» Aim of the task:
Given the records that follow, return each one verbatim.

(Stored data entries)
********

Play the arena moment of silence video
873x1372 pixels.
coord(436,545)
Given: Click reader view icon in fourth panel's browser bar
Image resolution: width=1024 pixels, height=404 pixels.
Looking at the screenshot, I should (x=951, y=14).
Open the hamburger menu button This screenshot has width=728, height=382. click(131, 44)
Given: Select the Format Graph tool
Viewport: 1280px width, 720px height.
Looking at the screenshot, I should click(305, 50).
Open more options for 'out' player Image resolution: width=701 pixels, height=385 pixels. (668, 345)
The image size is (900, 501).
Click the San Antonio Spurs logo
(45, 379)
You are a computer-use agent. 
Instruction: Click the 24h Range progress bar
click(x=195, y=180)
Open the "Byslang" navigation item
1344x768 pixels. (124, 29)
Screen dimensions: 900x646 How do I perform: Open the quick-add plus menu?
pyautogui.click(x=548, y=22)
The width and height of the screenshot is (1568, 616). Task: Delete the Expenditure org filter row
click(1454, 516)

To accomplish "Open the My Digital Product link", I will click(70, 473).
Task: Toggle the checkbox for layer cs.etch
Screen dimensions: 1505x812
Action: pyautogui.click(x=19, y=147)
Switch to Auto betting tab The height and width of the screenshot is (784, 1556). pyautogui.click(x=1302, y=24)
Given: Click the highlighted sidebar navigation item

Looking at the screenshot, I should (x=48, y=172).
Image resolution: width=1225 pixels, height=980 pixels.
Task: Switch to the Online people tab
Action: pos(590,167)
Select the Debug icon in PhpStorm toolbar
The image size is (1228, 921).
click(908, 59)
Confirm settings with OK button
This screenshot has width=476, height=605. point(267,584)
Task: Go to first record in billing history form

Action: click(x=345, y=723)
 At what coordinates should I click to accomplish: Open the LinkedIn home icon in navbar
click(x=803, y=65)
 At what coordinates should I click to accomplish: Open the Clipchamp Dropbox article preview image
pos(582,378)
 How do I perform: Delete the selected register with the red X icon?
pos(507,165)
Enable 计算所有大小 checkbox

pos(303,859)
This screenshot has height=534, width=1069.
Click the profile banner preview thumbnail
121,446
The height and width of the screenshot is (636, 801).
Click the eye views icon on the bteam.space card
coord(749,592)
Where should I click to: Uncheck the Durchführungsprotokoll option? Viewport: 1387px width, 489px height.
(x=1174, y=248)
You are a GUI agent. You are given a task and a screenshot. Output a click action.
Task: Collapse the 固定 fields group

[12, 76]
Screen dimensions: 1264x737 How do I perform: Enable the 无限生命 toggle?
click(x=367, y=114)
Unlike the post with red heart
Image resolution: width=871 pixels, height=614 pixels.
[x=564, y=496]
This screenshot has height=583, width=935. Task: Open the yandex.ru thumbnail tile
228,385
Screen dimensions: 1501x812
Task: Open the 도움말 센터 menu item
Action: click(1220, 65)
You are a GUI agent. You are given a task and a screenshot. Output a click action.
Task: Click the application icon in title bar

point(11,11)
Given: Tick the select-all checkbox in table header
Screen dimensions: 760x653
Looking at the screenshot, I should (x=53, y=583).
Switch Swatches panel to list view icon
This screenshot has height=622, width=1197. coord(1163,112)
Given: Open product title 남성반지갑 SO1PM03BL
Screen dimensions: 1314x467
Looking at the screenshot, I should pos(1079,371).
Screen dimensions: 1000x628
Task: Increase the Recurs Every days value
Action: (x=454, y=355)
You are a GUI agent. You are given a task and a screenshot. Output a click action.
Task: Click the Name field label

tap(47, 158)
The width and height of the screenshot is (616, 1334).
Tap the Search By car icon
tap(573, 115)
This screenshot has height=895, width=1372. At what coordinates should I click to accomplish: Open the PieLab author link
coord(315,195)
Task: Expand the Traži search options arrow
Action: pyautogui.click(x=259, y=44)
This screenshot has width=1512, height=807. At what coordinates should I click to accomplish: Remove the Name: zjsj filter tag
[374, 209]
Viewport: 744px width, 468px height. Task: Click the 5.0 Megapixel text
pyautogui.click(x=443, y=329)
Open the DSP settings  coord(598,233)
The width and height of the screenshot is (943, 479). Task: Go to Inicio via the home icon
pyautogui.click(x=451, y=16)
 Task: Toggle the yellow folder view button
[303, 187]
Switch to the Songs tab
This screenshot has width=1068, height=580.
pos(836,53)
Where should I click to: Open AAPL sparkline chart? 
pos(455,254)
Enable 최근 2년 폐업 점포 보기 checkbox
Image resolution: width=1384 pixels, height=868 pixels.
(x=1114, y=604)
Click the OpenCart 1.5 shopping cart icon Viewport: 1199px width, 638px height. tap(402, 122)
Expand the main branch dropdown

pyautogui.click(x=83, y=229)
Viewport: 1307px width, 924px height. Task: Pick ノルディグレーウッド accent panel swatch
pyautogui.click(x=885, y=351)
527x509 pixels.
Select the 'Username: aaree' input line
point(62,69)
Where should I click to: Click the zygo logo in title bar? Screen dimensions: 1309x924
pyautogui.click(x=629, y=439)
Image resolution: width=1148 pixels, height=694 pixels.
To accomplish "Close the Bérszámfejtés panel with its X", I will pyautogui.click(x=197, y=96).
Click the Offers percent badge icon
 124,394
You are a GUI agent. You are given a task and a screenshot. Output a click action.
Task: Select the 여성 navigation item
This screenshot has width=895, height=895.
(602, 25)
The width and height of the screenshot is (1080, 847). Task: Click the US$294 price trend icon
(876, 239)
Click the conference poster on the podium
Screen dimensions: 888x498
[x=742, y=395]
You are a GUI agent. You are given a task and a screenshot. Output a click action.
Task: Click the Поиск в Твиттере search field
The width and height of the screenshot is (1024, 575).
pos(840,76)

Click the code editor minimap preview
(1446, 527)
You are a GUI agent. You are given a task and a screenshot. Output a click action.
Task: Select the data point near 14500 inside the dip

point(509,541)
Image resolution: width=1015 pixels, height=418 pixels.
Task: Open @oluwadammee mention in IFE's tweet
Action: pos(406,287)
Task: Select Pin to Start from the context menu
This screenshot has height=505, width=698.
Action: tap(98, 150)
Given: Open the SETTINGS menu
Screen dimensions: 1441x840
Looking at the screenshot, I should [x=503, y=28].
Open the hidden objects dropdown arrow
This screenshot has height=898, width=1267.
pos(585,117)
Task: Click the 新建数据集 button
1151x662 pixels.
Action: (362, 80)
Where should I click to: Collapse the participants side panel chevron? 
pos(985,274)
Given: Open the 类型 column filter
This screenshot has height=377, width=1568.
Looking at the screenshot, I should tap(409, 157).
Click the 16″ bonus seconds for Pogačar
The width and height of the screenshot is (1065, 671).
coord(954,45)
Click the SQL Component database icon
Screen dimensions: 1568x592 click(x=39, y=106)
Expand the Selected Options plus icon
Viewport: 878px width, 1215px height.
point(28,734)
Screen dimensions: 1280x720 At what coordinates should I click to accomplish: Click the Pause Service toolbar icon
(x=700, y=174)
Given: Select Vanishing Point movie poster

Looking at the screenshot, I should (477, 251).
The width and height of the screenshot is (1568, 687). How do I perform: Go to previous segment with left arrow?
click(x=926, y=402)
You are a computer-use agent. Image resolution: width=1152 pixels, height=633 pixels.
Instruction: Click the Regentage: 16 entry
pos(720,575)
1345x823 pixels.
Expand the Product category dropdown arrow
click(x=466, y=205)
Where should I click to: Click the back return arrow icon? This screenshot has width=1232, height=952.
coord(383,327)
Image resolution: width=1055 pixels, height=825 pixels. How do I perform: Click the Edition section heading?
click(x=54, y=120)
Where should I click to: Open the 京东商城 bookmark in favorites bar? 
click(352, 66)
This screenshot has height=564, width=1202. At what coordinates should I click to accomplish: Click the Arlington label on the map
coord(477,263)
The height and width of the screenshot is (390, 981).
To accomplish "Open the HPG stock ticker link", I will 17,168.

********

» Exercise result:
Play the arena moment of silence video
873x1372 pixels.
coord(436,545)
Given: Click reader view icon in fourth panel's browser bar
Image resolution: width=1024 pixels, height=404 pixels.
Looking at the screenshot, I should (x=951, y=14).
Open the hamburger menu button This screenshot has width=728, height=382. click(131, 44)
Given: Select the Format Graph tool
Viewport: 1280px width, 720px height.
Looking at the screenshot, I should click(305, 50).
Open more options for 'out' player Image resolution: width=701 pixels, height=385 pixels. (668, 345)
The image size is (900, 501).
Click the San Antonio Spurs logo
(45, 379)
You are a computer-use agent. 
Instruction: Click the 24h Range progress bar
click(x=195, y=180)
Open the "Byslang" navigation item
1344x768 pixels. (124, 29)
Screen dimensions: 900x646 How do I perform: Open the quick-add plus menu?
pyautogui.click(x=548, y=22)
The width and height of the screenshot is (1568, 616). Task: Delete the Expenditure org filter row
click(1454, 516)

To accomplish "Open the My Digital Product link", I will click(70, 473).
Task: Toggle the checkbox for layer cs.etch
Screen dimensions: 1505x812
Action: pyautogui.click(x=19, y=147)
Switch to Auto betting tab The height and width of the screenshot is (784, 1556). pyautogui.click(x=1302, y=24)
Given: Click the highlighted sidebar navigation item

Looking at the screenshot, I should (x=48, y=172).
Image resolution: width=1225 pixels, height=980 pixels.
Task: Switch to the Online people tab
Action: pos(590,167)
Select the Debug icon in PhpStorm toolbar
The image size is (1228, 921).
click(908, 59)
Confirm settings with OK button
This screenshot has width=476, height=605. point(267,584)
Task: Go to first record in billing history form

Action: click(x=345, y=723)
 At what coordinates should I click to accomplish: Open the LinkedIn home icon in navbar
click(x=803, y=65)
 At what coordinates should I click to accomplish: Open the Clipchamp Dropbox article preview image
pos(582,378)
 How do I perform: Delete the selected register with the red X icon?
pos(507,165)
Enable 计算所有大小 checkbox

pos(303,859)
This screenshot has height=534, width=1069.
Click the profile banner preview thumbnail
121,446
The height and width of the screenshot is (636, 801).
Click the eye views icon on the bteam.space card
coord(749,592)
Where should I click to: Uncheck the Durchführungsprotokoll option? Viewport: 1387px width, 489px height.
(x=1174, y=248)
You are a GUI agent. You are given a task and a screenshot. Output a click action.
Task: Collapse the 固定 fields group

[12, 76]
Screen dimensions: 1264x737 How do I perform: Enable the 无限生命 toggle?
click(x=367, y=114)
Unlike the post with red heart
Image resolution: width=871 pixels, height=614 pixels.
[x=564, y=496]
This screenshot has height=583, width=935. Task: Open the yandex.ru thumbnail tile
228,385
Screen dimensions: 1501x812
Task: Open the 도움말 센터 menu item
Action: click(1220, 65)
You are a GUI agent. You are given a task and a screenshot. Output a click action.
Task: Click the application icon in title bar

point(11,11)
Given: Tick the select-all checkbox in table header
Screen dimensions: 760x653
Looking at the screenshot, I should (x=53, y=583).
Switch Swatches panel to list view icon
This screenshot has height=622, width=1197. coord(1163,112)
Given: Open product title 남성반지갑 SO1PM03BL
Screen dimensions: 1314x467
Looking at the screenshot, I should pos(1079,371).
Screen dimensions: 1000x628
Task: Increase the Recurs Every days value
Action: (x=454, y=355)
You are a GUI agent. You are given a task and a screenshot. Output a click action.
Task: Click the Name field label

tap(47, 158)
The width and height of the screenshot is (616, 1334).
Tap the Search By car icon
tap(573, 115)
This screenshot has height=895, width=1372. At what coordinates should I click to accomplish: Open the PieLab author link
coord(315,195)
Task: Expand the Traži search options arrow
Action: pyautogui.click(x=259, y=44)
This screenshot has width=1512, height=807. At what coordinates should I click to accomplish: Remove the Name: zjsj filter tag
[374, 209]
Viewport: 744px width, 468px height. Task: Click the 5.0 Megapixel text
pyautogui.click(x=443, y=329)
Open the DSP settings  coord(598,233)
The width and height of the screenshot is (943, 479). Task: Go to Inicio via the home icon
pyautogui.click(x=451, y=16)
 Task: Toggle the yellow folder view button
[303, 187]
Switch to the Songs tab
This screenshot has width=1068, height=580.
pos(836,53)
Where should I click to: Open AAPL sparkline chart? 
pos(455,254)
Enable 최근 2년 폐업 점포 보기 checkbox
Image resolution: width=1384 pixels, height=868 pixels.
(x=1114, y=604)
Click the OpenCart 1.5 shopping cart icon Viewport: 1199px width, 638px height. tap(402, 122)
Expand the main branch dropdown

pyautogui.click(x=83, y=229)
Viewport: 1307px width, 924px height. Task: Pick ノルディグレーウッド accent panel swatch
pyautogui.click(x=885, y=351)
527x509 pixels.
Select the 'Username: aaree' input line
point(62,69)
Where should I click to: Click the zygo logo in title bar? Screen dimensions: 1309x924
pyautogui.click(x=629, y=439)
Image resolution: width=1148 pixels, height=694 pixels.
To accomplish "Close the Bérszámfejtés panel with its X", I will pyautogui.click(x=197, y=96).
Click the Offers percent badge icon
 124,394
You are a GUI agent. You are given a task and a screenshot. Output a click action.
Task: Select the 여성 navigation item
This screenshot has width=895, height=895.
(602, 25)
The width and height of the screenshot is (1080, 847). Task: Click the US$294 price trend icon
(876, 239)
Click the conference poster on the podium
Screen dimensions: 888x498
[x=742, y=395]
You are a GUI agent. You are given a task and a screenshot. Output a click action.
Task: Click the Поиск в Твиттере search field
The width and height of the screenshot is (1024, 575).
pos(840,76)

Click the code editor minimap preview
(1446, 527)
You are a GUI agent. You are given a task and a screenshot. Output a click action.
Task: Select the data point near 14500 inside the dip

point(509,541)
Image resolution: width=1015 pixels, height=418 pixels.
Task: Open @oluwadammee mention in IFE's tweet
Action: pos(406,287)
Task: Select Pin to Start from the context menu
This screenshot has height=505, width=698.
Action: tap(98, 150)
Given: Open the SETTINGS menu
Screen dimensions: 1441x840
Looking at the screenshot, I should [x=503, y=28].
Open the hidden objects dropdown arrow
This screenshot has height=898, width=1267.
pos(585,117)
Task: Click the 新建数据集 button
1151x662 pixels.
Action: (362, 80)
Where should I click to: Collapse the participants side panel chevron? 
pos(985,274)
Given: Open the 类型 column filter
This screenshot has height=377, width=1568.
Looking at the screenshot, I should tap(409, 157).
Click the 16″ bonus seconds for Pogačar
The width and height of the screenshot is (1065, 671).
coord(954,45)
Click the SQL Component database icon
Screen dimensions: 1568x592 click(x=39, y=106)
Expand the Selected Options plus icon
Viewport: 878px width, 1215px height.
point(28,734)
Screen dimensions: 1280x720 At what coordinates should I click to accomplish: Click the Pause Service toolbar icon
(x=700, y=174)
Given: Select Vanishing Point movie poster

Looking at the screenshot, I should (477, 251).
The width and height of the screenshot is (1568, 687). How do I perform: Go to previous segment with left arrow?
click(x=926, y=402)
You are a computer-use agent. Image resolution: width=1152 pixels, height=633 pixels.
Instruction: Click the Regentage: 16 entry
pos(720,575)
1345x823 pixels.
Expand the Product category dropdown arrow
click(x=466, y=205)
Where should I click to: Click the back return arrow icon? This screenshot has width=1232, height=952.
coord(383,327)
Image resolution: width=1055 pixels, height=825 pixels. How do I perform: Click the Edition section heading?
click(x=54, y=120)
Where should I click to: Open the 京东商城 bookmark in favorites bar? 
click(352, 66)
This screenshot has height=564, width=1202. At what coordinates should I click to accomplish: Click the Arlington label on the map
coord(477,263)
The height and width of the screenshot is (390, 981).
To accomplish "Open the HPG stock ticker link", I will 17,168.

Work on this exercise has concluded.